Exercise materials
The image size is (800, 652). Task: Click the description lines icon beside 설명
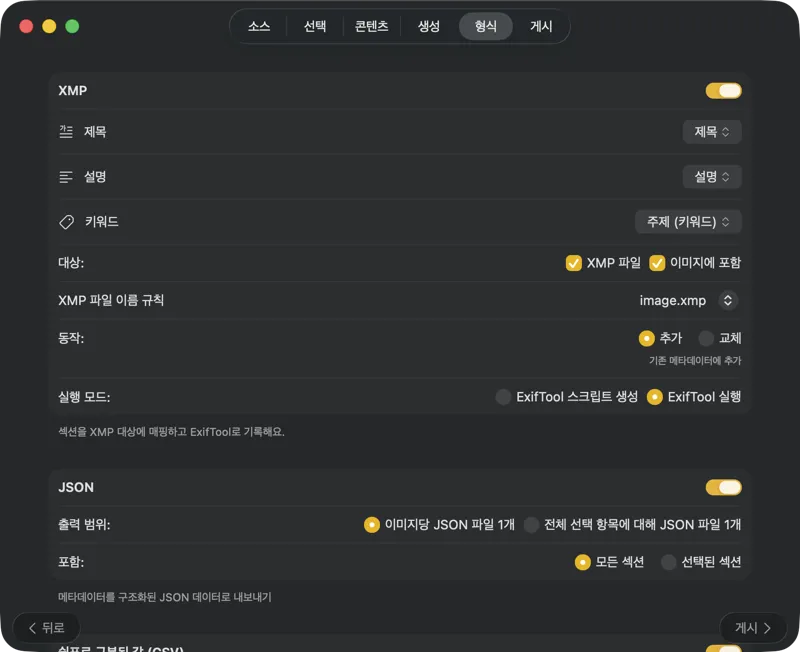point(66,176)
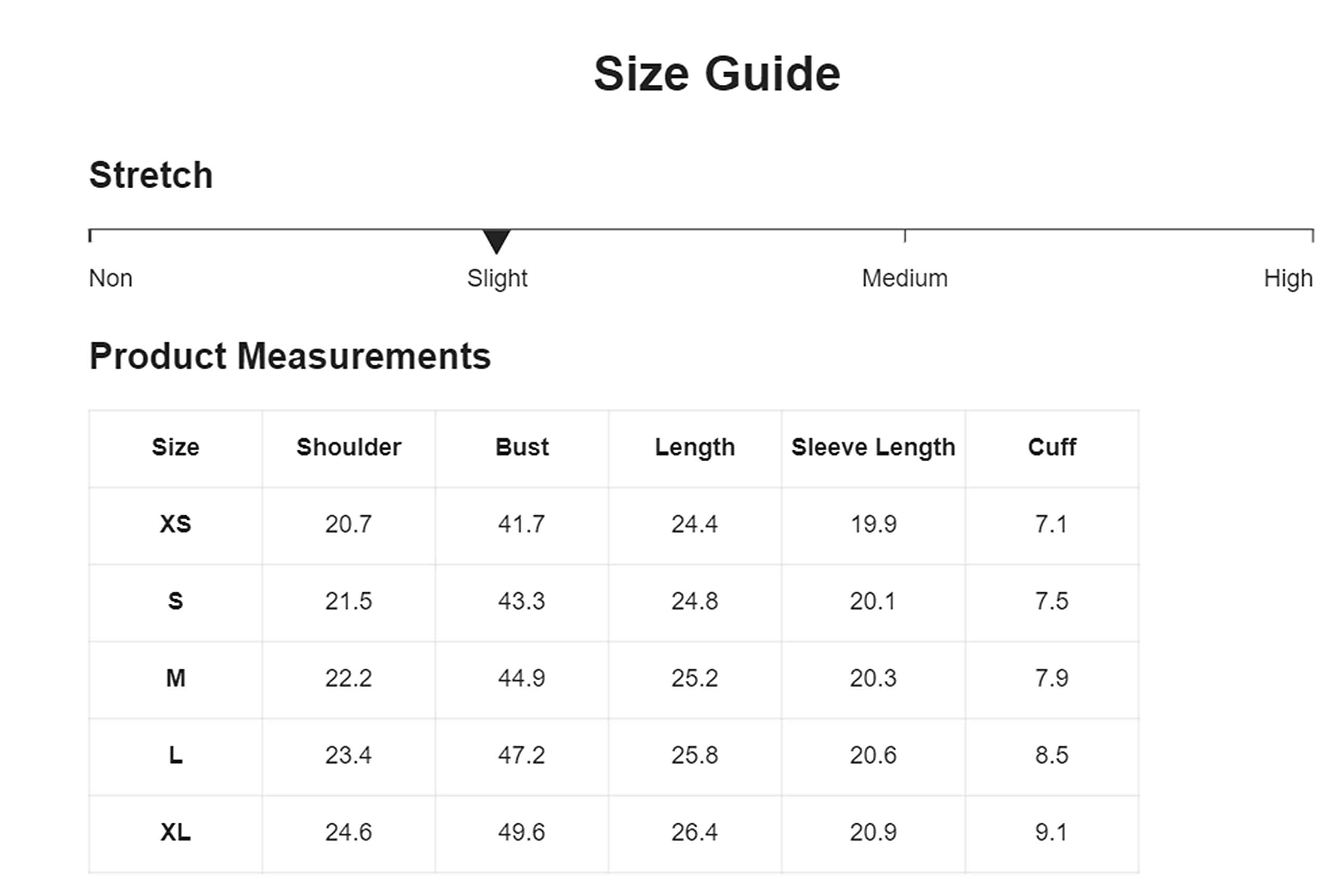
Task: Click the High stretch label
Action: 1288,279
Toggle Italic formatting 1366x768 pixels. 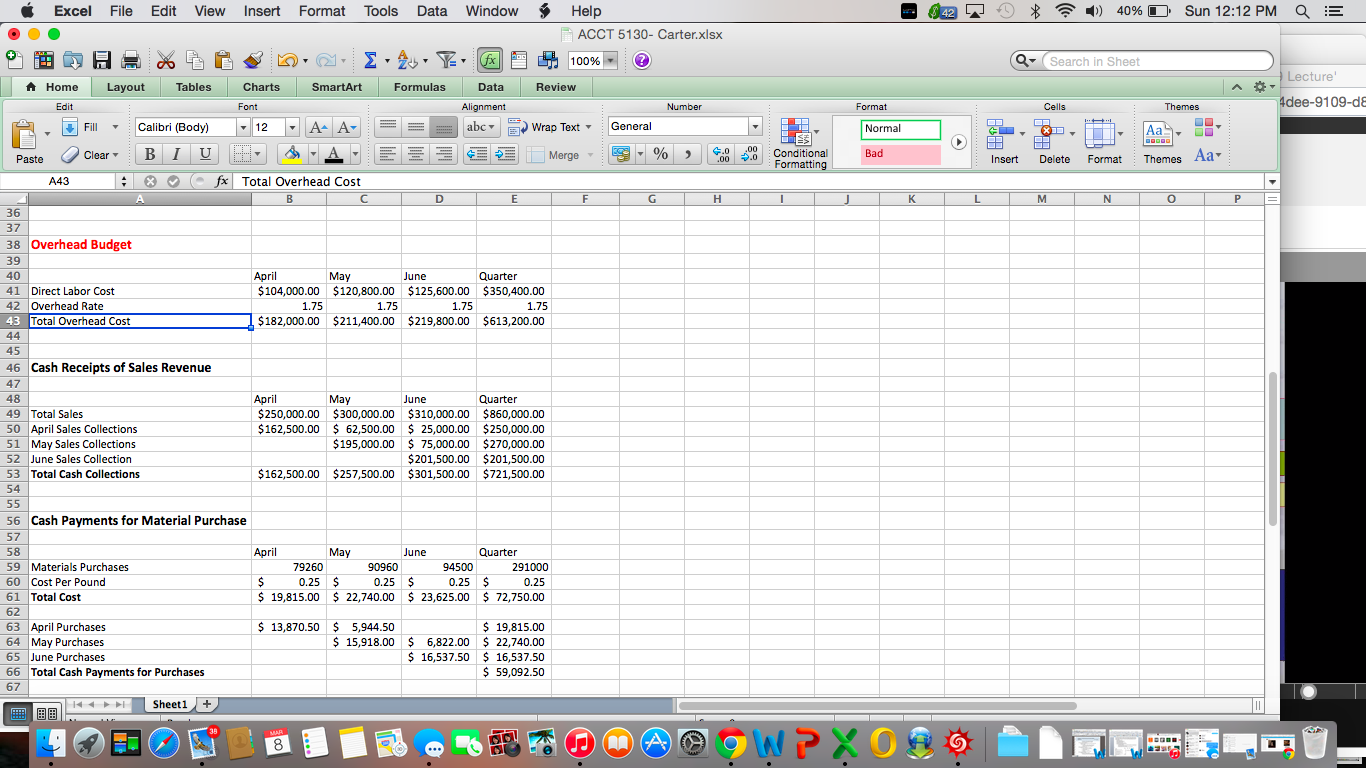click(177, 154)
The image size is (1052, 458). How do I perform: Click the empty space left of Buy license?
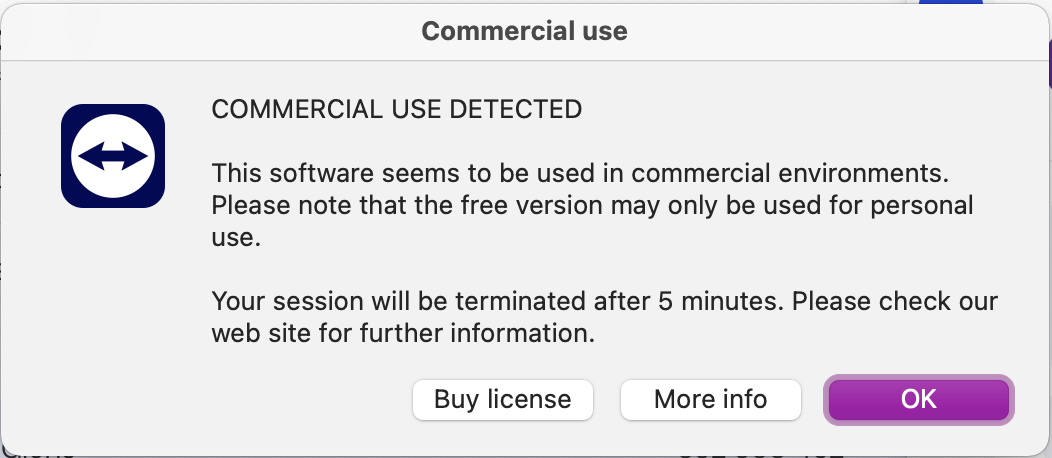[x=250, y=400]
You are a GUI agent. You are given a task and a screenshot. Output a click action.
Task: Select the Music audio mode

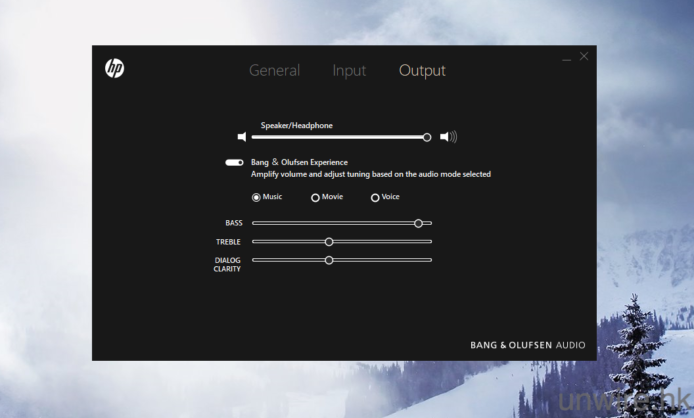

Task instructions
Reproduce precisely the lines of the listing above, from the line containing "You are a GUI" to the last line, both ends included. Pictures are to be omitted.

Solved exercise
You are a GUI agent. You are given a task and a screenshot. Output a click action.
Task: Select the Music audio mode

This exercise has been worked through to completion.